Changement climatique
Les semences sont-elles une solution ?

L’interprofession des semences et plants (Semae) a organisé en février une table-ronde sur le thème « La filière semences et plants répond aux impératifs de souveraineté alimentaire et de transition agroécologique face au réchauffement climatique ». S’y ajoute aussi une dimension consumériste dont il faudra tenir compte.
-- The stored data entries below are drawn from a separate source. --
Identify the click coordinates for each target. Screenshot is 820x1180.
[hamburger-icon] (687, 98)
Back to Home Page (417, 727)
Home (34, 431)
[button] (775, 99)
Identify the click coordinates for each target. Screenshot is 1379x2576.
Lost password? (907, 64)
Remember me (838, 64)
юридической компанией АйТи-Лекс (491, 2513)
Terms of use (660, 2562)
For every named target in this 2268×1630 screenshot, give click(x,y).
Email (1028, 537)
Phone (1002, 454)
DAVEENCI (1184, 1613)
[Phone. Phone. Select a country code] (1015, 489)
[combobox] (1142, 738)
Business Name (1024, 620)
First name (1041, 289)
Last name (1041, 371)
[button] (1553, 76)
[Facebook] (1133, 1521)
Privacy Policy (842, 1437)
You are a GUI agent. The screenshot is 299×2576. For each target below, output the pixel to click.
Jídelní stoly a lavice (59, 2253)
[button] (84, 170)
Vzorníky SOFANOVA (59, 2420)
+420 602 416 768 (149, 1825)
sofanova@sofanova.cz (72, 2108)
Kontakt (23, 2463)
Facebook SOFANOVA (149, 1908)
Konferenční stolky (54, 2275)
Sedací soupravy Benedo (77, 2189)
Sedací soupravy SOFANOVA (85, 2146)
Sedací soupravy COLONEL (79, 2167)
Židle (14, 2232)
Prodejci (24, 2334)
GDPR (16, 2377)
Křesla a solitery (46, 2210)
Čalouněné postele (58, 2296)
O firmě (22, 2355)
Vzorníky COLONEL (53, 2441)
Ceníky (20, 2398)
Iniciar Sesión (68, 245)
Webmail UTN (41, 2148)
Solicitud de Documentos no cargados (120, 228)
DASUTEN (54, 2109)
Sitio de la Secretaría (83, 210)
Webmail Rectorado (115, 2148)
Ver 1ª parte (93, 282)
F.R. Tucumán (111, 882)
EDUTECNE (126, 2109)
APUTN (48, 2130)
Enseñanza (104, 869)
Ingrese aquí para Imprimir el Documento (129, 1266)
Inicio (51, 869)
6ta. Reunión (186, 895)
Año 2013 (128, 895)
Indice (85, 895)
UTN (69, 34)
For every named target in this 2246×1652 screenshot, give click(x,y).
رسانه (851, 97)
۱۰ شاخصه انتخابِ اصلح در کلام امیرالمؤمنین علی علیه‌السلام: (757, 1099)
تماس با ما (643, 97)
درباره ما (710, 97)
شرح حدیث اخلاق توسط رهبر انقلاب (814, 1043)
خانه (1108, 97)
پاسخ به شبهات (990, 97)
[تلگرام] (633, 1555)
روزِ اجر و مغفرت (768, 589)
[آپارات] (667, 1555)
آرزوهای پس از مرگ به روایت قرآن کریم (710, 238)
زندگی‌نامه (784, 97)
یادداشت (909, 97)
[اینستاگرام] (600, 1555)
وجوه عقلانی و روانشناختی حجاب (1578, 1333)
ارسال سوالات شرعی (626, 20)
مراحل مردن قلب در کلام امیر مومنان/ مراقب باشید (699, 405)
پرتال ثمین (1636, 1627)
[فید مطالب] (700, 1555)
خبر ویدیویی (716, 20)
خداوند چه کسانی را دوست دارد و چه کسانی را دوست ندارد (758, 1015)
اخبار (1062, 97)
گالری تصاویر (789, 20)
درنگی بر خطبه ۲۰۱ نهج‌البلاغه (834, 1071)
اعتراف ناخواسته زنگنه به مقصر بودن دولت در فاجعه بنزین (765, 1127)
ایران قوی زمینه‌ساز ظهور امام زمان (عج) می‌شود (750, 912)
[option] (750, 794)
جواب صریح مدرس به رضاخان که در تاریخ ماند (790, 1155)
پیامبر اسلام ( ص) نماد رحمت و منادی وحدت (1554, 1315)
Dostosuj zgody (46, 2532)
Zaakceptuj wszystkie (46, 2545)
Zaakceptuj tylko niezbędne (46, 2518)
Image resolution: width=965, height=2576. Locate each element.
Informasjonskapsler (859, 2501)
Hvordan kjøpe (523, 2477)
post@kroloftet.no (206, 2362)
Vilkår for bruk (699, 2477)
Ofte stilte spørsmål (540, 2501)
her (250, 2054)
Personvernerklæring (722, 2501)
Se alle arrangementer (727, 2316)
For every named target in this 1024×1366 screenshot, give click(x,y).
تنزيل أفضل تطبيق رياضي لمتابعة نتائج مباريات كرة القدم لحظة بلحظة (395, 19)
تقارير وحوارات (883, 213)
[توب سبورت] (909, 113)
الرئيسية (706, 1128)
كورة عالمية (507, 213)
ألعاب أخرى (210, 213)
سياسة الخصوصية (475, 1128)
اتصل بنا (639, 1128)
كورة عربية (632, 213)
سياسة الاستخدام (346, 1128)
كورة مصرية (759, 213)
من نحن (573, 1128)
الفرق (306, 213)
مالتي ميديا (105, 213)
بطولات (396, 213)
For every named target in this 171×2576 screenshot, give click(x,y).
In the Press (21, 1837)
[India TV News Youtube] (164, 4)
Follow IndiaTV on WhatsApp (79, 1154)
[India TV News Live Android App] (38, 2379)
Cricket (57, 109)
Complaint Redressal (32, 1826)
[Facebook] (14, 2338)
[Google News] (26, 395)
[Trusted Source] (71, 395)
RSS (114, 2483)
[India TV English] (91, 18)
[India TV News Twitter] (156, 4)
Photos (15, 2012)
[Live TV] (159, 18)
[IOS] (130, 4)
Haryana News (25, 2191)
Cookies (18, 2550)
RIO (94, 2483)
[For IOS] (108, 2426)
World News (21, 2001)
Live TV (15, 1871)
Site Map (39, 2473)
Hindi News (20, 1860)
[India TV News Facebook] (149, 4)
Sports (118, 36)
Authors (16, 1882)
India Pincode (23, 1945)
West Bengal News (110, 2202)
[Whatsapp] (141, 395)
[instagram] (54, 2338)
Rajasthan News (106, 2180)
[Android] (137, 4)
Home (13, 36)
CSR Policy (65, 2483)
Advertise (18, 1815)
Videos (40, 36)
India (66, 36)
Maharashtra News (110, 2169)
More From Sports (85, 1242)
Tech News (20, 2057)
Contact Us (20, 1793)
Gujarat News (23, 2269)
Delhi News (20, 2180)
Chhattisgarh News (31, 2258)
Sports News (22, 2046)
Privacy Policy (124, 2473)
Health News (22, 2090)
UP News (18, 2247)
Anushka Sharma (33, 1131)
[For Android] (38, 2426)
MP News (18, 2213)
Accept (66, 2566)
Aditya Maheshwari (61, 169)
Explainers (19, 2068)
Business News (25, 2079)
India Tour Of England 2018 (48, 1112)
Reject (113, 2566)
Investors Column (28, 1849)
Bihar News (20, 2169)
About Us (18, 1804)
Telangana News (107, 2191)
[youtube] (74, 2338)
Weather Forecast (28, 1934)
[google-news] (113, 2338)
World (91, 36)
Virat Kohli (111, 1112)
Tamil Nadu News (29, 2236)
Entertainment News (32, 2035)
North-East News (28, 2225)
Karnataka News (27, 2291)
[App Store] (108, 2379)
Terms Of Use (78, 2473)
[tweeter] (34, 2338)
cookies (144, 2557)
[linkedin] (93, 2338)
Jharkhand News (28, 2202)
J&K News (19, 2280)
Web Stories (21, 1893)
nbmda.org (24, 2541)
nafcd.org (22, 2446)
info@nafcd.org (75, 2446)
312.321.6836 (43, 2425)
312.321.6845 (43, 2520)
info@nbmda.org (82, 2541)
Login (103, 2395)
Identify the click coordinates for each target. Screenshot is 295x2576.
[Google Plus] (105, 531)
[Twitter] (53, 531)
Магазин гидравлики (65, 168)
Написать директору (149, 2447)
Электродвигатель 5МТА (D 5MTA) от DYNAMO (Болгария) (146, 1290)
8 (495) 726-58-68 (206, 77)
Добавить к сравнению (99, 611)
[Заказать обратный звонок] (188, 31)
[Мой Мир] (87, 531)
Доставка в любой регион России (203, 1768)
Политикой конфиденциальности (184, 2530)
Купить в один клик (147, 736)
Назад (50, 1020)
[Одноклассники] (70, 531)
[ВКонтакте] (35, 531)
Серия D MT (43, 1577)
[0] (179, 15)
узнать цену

Les semences sont-elles une solution ?

L’une des conséquences du changement climatique est la montée progressive des cultures vers le nord mais aussi la recherche de plantes plus résilientes face aux aléas climatiques. Les courgettes qui sont d’ordinaires cultivées dans le sud de la France sont ramassées au-dessus de la Loire. Ainsi, Jean-Michel Ombredanne, agriculteur multiplicateur dans le Loir-et-Cher, produit-il plusieurs tonnes de semences de courgettes par an. Dans un autre domaine, le centre de recherche RAGT dans le Tarn, s’intéresse à sélectionner des plantes tolérantes aux maladies, aux insectes, et plus résistantes à la sécheresse. « Nous sommes le premier maillon de la production agricole et de ce fait, un acteur clé de la transition agroécologique, du changement climatique et de la souveraineté alimentaire », a affirmé Pierre Pagès, vice-président de Semae.

Mais le secteur des semences est, lui aussi, au carrefour « d’un faisceau de contraintes », selon l’expression de Marie-Cécile Damave, responsable innovations et affaires internationales du think-tank Agridées. En d’autres termes, ce secteur dépend de la recherche, de l’agronomie, du climat, du politique, des finances, de la réglementation, des consommateurs, etc.

Risque de débordement

« Nous avons besoin d’outils qui permettent de produire pour répondre aux urgences », a-t-elle ajouté mettant en avant les contradictions des consommateurs qui « veulent moins de chimie, alors que ces produits ont prouvé leur efficacité ». Soulignons qu’ils sont aussi réticents à la recherche génétique sur les plantes, alors qu’ils soutiennent la recherche génétique sur l’homme pour traiter les maladies. « Il existe dans ce domaine un risque sérieux de se faire déborder », a estimé Pierre Pagès qui s’étonne toujours de l’interdiction d’utiliser les organismes génétiquement modifiés (OGM) en France « alors que cette technologie s’est développée ailleurs dans le monde ». Les New breeding techniques (NBT) sont encore assimilées aux OGM en Europe. « Or, elles peuvent nous permettre d’aller plus vite et d’orienter la sélection de façon plus précise. S’il y a trop de contraintes, on ne les utilisera pas ou peu, mais par contre, elles sont utilisées ailleurs dans le monde », a ajouté le vice-président de Semae.

Attractivité

Faute de ces solutions qui permettraient de répondre aux attentes de la filière agroalimentaire, les sélectionneurs doivent travailler pendant dix ans avant de pouvoir mettre au point de nouvelles semences et les mettre sur le marché, avec toutes les autorisations nécessaires. Ces freins réglementaires découragent aussi certains jeunes de s’orienter dans la recherche végétale : « la filière n’attire pas beaucoup les jeunes et les recrutements sont difficiles », s’est désolée Anne Tissot, coordonnatrice d’une équipe de sélectionneurs chez un semencier. Elle est cependant convaincue de la pertinence de la recherche : « On crée des variétés qui correspondent aux attentes du marché, et celui-ci est exigeant : variétés de blé qui valorisent mieux les apports d’engrais pour faire de la protéine, variété avec moins de gluten », a-t-elle dit, réclamant des « outils pour aller plus vite et être plus efficace ». Un message à faire passer au ministre, Marc Fesneau, sur le stand Village des semences lors du prochain salon de l’Agriculture.